■ Supplied entries ■
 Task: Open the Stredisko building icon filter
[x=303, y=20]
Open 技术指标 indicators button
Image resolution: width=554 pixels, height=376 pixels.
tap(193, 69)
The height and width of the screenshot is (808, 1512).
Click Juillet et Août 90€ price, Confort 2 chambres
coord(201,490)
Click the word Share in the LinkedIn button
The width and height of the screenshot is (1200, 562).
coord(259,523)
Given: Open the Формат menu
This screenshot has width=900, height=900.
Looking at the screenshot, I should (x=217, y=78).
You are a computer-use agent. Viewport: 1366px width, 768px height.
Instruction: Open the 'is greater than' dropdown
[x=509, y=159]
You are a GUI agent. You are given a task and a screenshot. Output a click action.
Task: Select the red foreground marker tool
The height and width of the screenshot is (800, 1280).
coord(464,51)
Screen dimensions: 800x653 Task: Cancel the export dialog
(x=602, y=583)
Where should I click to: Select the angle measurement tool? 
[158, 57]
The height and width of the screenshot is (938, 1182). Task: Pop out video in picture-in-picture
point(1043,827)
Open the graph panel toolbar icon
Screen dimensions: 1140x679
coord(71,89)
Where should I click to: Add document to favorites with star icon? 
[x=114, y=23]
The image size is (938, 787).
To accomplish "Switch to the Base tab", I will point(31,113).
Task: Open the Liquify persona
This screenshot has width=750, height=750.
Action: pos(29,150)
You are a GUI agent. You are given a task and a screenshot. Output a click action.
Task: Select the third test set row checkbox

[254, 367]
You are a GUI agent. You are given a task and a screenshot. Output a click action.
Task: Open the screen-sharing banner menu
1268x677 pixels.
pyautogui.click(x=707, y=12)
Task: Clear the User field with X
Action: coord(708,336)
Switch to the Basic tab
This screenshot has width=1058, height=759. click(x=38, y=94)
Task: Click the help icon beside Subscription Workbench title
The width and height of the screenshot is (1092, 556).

■ Directions for this task ■
In full and exactly as written, the listing is to be copied again.

■ Answer to this task ■
 Task: Open the Stredisko building icon filter
[x=303, y=20]
Open 技术指标 indicators button
Image resolution: width=554 pixels, height=376 pixels.
tap(193, 69)
The height and width of the screenshot is (808, 1512).
Click Juillet et Août 90€ price, Confort 2 chambres
coord(201,490)
Click the word Share in the LinkedIn button
The width and height of the screenshot is (1200, 562).
coord(259,523)
Given: Open the Формат menu
This screenshot has width=900, height=900.
Looking at the screenshot, I should (x=217, y=78).
You are a computer-use agent. Viewport: 1366px width, 768px height.
Instruction: Open the 'is greater than' dropdown
[x=509, y=159]
You are a GUI agent. You are given a task and a screenshot. Output a click action.
Task: Select the red foreground marker tool
The height and width of the screenshot is (800, 1280).
coord(464,51)
Screen dimensions: 800x653 Task: Cancel the export dialog
(x=602, y=583)
Where should I click to: Select the angle measurement tool? 
[158, 57]
The height and width of the screenshot is (938, 1182). Task: Pop out video in picture-in-picture
point(1043,827)
Open the graph panel toolbar icon
Screen dimensions: 1140x679
coord(71,89)
Where should I click to: Add document to favorites with star icon? 
[x=114, y=23]
The image size is (938, 787).
To accomplish "Switch to the Base tab", I will point(31,113).
Task: Open the Liquify persona
This screenshot has width=750, height=750.
Action: pos(29,150)
You are a GUI agent. You are given a task and a screenshot. Output a click action.
Task: Select the third test set row checkbox

[254, 367]
You are a GUI agent. You are given a task and a screenshot. Output a click action.
Task: Open the screen-sharing banner menu
1268x677 pixels.
pyautogui.click(x=707, y=12)
Task: Clear the User field with X
Action: coord(708,336)
Switch to the Basic tab
This screenshot has width=1058, height=759. click(x=38, y=94)
Task: Click the help icon beside Subscription Workbench title
The width and height of the screenshot is (1092, 556).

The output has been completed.